- Problem: Please pick out each line below that contains the word "Task", and copy those lines.

- Source material:

════

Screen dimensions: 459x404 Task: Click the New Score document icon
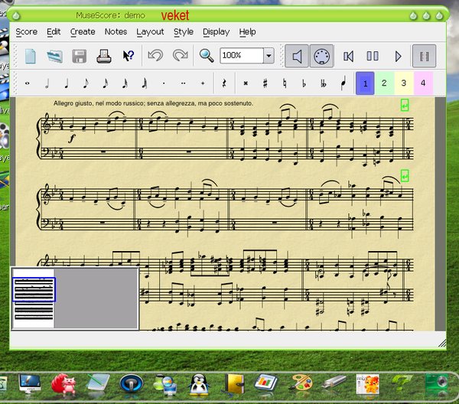pos(31,56)
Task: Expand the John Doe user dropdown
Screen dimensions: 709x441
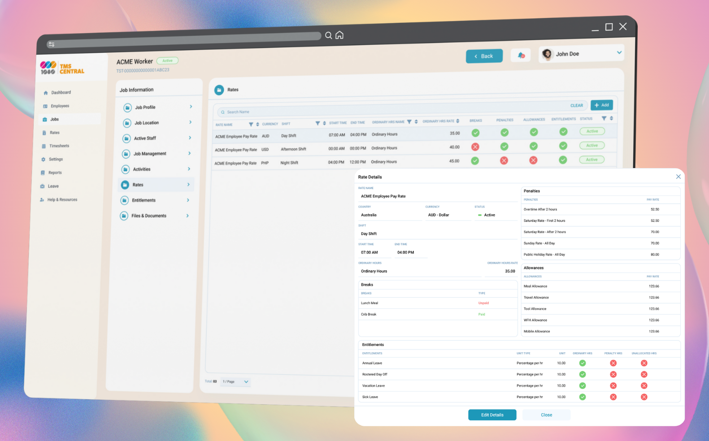Action: coord(619,52)
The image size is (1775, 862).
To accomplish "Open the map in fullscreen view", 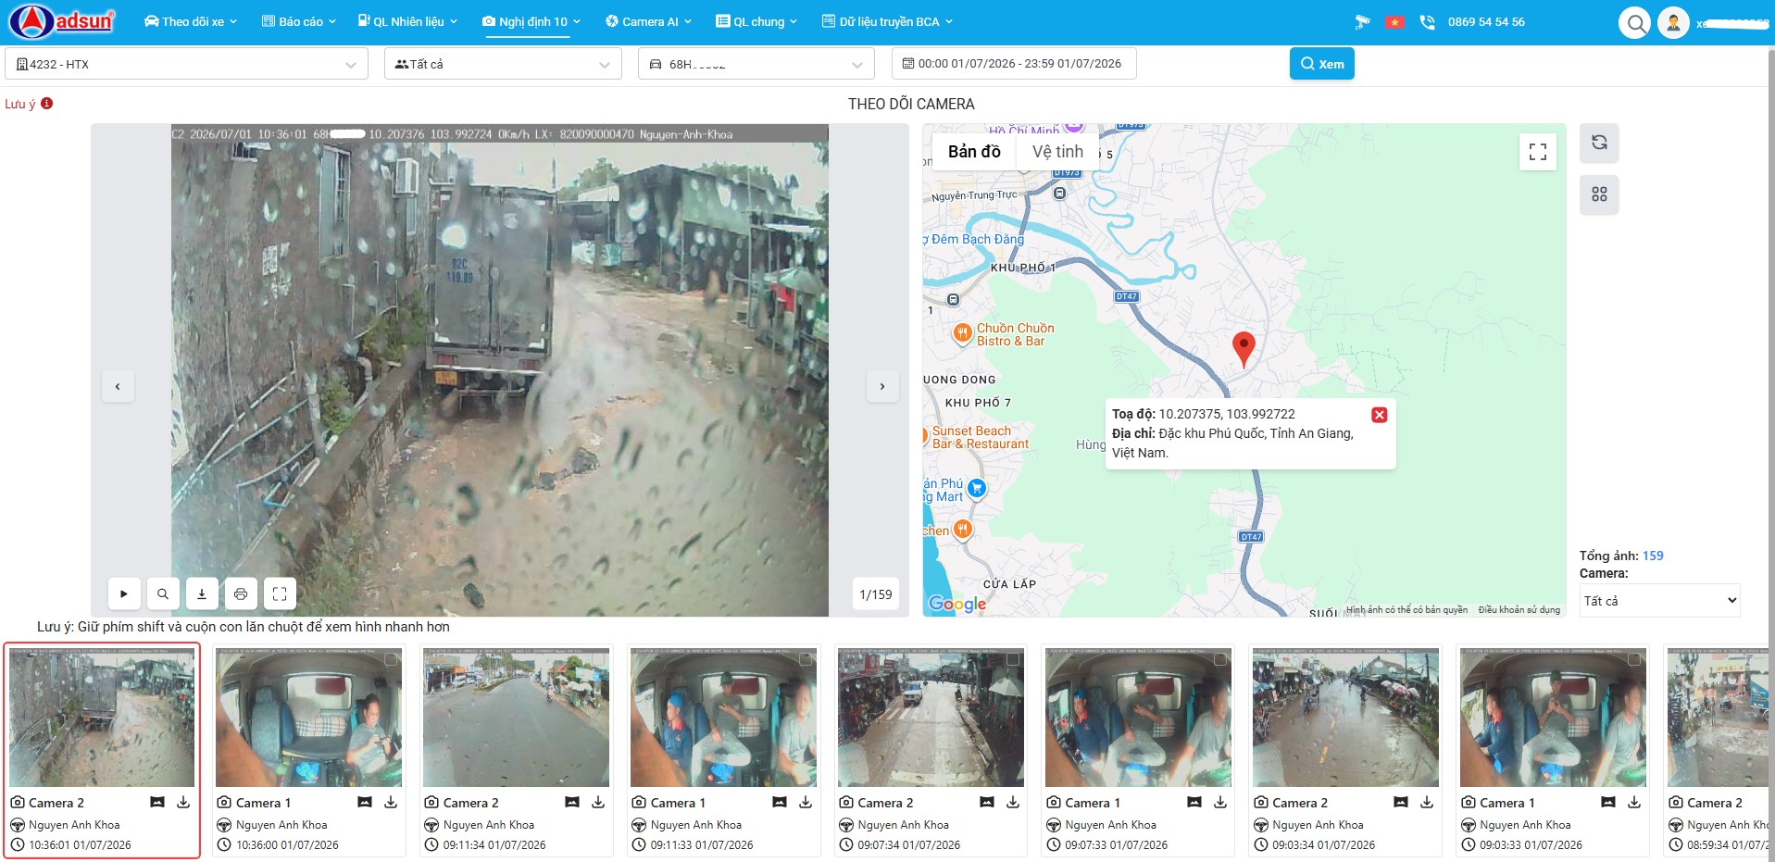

════

- Full answer:
Screen dimensions: 459x404 Task: Click the New Score document icon
Task: Expand the John Doe user dropdown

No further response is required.